# going to my second live performance....



## SPR (Nov 12, 2008)

I have not seen very many serious performances live... just ordered tickets to a Boston Symphony Orchestra performance in a few weeks... and got decent seats - at least I think so. 1/2 way back - orchestra level - exact center.

I'm excited. 

I dont know the Strauss piece... I will have to go out and get one and give it a listen.

STRAUSS 
Suite from Le Bourgeois Gentilhomme

MOZART
Violin Concerto No. 5 in A

MOZART
Symphony No. 35 in D, K.385, Haffner

http://www.bso.org/bso/mods/perf_detail.jsp?pid=prod3240140

"BSO Conductor Emeritus Bernard Haitink returns for the final two weeks of the 2009-10 season to lead Greek-born violinist Leonidas Kavakos and the BSO in Mozart's Violin Concerto No. 5, the last and heftiest of the composer's concertos for the instrument. Mozart composed what was to become the vigorous Haffner Symphony as a six-movement serenade for the Haffner family, later extracting four movements to make a symphony for performance in Vienna. Richard Strauss's Le Bourgeois Gentilhomme Suite assembles incidental music written in 1912 for a collaboration with Hugo von Hofmannsthal involving Molière's 1670 play of the same name."


----------



## Jaime77 (Jun 29, 2009)

nice one! I like the haffner and violin concerto no.5 is the best of the set imo. dont know the strauss either... enjoy this


----------



## World Violist (May 31, 2007)

I'm beginning to wonder where Bernard Haitink is not conductor emeritus...

That looks like a pretty good program for Mozart lovers. I tend to really like Leonidas Kavakos anyway.


----------



## SPR (Nov 12, 2008)

thanks... I have not been in perhaps 10 years... this is the first time since I have have been seriously listening to classical music - and have never been inside of symphony hall Boston. I know I am going to hear this with *very* different ears and understanding.

I did find "Le Bourgeois Gentilhomme" just now and picked this up at Borders (Chicago Symphony)
http://www.amazon.com/Richard-Strauss-Symphonia-Domestica-Hybrid/dp/B000QEIMC8

And though I have a couple of versions of Mozarts pieces I also picked up Andrew Manze / English Symphony Violin Concertos 3-5:
http://www.amazon.com/Mozart-Violin...r_1_10?ie=UTF8&s=music&qid=1269884151&sr=1-10

as well as Karajan Berlin Philharmonica Symphonies 35-41...
http://www.arkivmusic.com/classical/album.jsp?album_id=7960

I'd like to know these pieces very well before I go.


----------



## SPR (Nov 12, 2008)

World Violist said:


> I'm beginning to wonder where Bernard Haitink is not conductor emeritus...


I see that. His bio makes him look like a Rock Star.
http://en.wikipedia.org/wiki/Bernard_Haitink

Leonidas Kavakos has some serous chops as well... Very much looking forward to seeing him play. I have never heard him but by all accounts he is spectacular. I really love the violin - in the right hands - I think it is a peerless instrument.

Entries provided =

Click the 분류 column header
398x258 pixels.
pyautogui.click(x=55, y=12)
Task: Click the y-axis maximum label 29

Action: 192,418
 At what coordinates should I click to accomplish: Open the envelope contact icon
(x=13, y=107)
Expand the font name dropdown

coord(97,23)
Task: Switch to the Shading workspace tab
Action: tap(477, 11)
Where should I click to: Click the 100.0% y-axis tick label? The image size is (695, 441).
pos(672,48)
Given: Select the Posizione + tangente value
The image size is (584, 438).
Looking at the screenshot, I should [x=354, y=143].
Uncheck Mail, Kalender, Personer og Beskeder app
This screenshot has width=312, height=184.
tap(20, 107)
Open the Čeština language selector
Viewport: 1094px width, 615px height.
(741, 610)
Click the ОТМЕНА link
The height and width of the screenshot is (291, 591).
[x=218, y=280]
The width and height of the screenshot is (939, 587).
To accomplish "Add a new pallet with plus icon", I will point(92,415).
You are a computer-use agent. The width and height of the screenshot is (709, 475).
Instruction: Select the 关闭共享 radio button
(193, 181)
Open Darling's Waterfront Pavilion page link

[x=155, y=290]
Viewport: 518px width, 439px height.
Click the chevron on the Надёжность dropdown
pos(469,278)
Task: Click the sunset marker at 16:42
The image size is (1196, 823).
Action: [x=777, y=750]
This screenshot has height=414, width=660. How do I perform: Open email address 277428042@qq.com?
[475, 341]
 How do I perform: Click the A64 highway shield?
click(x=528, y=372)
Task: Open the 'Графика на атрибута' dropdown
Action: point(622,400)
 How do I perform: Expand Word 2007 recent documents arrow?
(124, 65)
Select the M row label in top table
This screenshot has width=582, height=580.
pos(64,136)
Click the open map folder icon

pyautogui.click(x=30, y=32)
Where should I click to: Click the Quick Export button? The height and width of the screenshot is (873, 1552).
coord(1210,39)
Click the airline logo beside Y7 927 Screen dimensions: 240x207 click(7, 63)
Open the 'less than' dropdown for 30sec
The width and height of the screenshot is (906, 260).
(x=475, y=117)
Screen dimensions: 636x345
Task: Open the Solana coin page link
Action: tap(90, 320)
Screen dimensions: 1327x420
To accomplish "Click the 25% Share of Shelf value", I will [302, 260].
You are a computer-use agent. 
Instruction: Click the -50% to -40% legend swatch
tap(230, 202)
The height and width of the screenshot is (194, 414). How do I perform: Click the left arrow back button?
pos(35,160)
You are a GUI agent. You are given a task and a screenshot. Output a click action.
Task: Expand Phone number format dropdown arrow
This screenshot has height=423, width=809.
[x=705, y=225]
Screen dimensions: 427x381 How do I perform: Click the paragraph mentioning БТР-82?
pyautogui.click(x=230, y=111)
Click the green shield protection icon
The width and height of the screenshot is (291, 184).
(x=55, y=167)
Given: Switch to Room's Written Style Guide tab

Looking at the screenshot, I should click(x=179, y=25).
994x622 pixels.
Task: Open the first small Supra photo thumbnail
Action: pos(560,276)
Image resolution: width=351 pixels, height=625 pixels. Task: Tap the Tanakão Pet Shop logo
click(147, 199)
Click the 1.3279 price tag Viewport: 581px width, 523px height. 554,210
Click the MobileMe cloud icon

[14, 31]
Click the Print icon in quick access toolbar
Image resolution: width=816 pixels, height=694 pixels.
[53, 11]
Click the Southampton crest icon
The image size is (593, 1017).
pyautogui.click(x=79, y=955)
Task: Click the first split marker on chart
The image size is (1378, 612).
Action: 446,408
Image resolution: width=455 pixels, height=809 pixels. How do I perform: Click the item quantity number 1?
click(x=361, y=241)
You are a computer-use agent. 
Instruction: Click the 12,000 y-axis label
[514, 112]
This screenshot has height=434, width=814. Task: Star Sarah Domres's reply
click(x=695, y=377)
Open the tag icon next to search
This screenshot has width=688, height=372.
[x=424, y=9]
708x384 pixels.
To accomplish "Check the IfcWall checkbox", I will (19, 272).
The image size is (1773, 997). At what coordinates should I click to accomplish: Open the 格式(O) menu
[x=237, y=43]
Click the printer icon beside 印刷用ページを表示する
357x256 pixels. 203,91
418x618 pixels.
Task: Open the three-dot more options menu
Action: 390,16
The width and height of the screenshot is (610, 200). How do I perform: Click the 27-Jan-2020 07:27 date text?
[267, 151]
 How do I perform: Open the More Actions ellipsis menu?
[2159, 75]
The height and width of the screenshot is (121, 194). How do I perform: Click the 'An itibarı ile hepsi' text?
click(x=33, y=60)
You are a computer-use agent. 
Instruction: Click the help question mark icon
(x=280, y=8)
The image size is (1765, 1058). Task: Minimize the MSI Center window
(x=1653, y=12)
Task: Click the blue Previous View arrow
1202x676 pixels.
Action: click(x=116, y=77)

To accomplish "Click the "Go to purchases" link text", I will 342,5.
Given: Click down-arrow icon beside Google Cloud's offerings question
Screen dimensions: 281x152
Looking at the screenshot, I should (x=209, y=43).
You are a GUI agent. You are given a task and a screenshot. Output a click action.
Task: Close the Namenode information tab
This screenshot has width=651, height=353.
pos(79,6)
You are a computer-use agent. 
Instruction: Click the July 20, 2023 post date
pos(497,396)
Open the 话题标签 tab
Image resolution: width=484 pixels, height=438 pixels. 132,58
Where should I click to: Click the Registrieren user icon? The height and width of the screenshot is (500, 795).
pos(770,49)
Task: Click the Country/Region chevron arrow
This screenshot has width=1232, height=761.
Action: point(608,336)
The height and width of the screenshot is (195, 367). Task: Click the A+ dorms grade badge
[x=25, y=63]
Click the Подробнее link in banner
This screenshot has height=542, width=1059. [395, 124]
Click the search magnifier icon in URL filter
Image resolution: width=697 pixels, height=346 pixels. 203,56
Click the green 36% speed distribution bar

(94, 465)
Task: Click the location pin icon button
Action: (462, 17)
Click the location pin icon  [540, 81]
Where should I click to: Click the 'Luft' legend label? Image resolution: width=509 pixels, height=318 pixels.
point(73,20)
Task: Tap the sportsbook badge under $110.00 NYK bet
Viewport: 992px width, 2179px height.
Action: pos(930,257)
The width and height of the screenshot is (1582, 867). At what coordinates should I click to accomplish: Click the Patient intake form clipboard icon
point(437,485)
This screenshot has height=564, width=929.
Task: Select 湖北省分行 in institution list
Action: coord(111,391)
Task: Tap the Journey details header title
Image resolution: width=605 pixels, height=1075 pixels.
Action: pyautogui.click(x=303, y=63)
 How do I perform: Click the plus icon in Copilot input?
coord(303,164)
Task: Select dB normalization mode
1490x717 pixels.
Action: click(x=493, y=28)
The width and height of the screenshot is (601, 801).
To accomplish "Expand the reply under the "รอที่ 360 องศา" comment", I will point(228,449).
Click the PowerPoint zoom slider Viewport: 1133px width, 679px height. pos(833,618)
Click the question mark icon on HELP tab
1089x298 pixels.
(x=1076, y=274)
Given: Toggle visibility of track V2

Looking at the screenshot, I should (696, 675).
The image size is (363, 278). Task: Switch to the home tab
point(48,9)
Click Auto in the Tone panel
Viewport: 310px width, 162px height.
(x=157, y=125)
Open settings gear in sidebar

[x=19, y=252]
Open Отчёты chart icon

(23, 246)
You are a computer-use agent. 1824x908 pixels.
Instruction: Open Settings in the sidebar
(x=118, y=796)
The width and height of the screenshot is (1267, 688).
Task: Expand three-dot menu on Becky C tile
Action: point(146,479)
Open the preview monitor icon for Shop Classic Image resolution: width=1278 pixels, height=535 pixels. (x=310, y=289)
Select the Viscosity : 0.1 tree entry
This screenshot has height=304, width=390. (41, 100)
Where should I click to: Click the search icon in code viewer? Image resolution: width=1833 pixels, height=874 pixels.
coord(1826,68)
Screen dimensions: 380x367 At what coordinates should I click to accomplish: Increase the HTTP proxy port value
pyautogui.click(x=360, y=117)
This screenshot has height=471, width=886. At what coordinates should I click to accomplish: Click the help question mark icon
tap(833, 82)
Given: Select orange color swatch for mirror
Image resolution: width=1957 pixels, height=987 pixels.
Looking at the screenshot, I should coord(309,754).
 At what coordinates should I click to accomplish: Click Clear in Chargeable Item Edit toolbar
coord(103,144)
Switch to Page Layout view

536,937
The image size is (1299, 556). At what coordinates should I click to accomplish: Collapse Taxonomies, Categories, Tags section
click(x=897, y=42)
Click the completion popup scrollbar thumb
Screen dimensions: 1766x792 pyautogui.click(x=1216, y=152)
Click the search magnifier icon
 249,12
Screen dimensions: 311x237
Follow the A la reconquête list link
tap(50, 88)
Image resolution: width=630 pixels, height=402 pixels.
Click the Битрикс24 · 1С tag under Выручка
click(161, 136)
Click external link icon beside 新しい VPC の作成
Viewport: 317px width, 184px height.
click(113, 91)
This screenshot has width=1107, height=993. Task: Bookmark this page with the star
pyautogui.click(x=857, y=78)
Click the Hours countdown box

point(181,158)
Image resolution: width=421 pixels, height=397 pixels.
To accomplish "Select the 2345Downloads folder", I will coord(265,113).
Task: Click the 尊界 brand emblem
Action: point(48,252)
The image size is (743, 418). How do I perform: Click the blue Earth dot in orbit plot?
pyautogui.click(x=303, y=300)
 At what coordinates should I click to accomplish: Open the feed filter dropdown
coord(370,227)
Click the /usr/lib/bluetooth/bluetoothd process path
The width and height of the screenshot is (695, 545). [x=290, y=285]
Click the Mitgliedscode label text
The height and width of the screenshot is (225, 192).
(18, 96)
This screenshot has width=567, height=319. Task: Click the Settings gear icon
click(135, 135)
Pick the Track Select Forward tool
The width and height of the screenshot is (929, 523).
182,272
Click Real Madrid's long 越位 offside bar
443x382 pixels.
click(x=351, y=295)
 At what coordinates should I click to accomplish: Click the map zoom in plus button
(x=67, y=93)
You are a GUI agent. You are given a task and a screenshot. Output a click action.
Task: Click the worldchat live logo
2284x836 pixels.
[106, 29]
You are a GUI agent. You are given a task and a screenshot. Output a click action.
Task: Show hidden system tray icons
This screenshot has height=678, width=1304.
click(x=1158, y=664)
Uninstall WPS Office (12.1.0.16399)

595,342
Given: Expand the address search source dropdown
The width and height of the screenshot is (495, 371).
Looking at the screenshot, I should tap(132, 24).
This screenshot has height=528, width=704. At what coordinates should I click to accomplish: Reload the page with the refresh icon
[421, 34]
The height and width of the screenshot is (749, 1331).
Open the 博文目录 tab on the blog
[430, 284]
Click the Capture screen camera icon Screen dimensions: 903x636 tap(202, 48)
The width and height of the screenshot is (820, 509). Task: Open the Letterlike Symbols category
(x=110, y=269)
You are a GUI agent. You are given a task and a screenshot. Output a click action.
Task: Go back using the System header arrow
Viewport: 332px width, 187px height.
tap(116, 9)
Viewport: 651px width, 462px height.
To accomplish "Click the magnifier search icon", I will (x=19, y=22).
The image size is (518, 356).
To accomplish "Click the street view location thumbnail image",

Exercises =
A. In the forum thread about the Boston Symphony concert, which violinist is the soloist in the Mozart concerto?
B. Summarize the forum thread about the Boston Symphony concert in two sentences.
C. Resume the forum thread about the Boston Symphony concert after its last post.

Answers for the exercise =
A. Leonidas Kavakos

B. A forum member has bought tickets to a Boston Symphony Orchestra concert in which Bernard Haitink leads violinist Leonidas Kavakos in Strauss's Le Bourgeois Gentilhomme Suite, Mozart's Violin Concerto No. 5, and Mozart's Haffner Symphony. Other members praise the program, and the ticket buyer picks up recordings of all three works to know them well before going.

C.
http://www.intermusica.co.uk/artists/Violin-Viola/Leonidas-Kavakos/biography

"Leonidas Kavakos plays the 'Falmouth' Stradivarius of 1692 and a Giovanni Battista Guadagnini of 1782 (Torino)." (from above link)


----------



## Weston (Jul 11, 2008)

SPR said:


> I'd like to know these pieces very well before I go.


It's funny - last time I went to a live concert I really enjoyed the pieces I didn't know better than the well known Beethoven's 3rd. The unknown pieces seemed fresh and exciting while the Beethoven seemed phoned in.

Just a thought that you may not want to know them _too _well. Of course there may be a big difference between the Nashville Symphony and the Boston Symphony with Bernard Haitink.

Either way, enjoy the show!


----------



## Chi_townPhilly (Apr 21, 2007)

I hope you have a great time.

For some time now, I've been wanting to see the Boston Symphony Orchestra at its Symphony Hall home (I've seen them- just not _there_). Maybe next year...


----------



## SPR (Nov 12, 2008)

Boston Symphony Hall - Where does it rank?

4th?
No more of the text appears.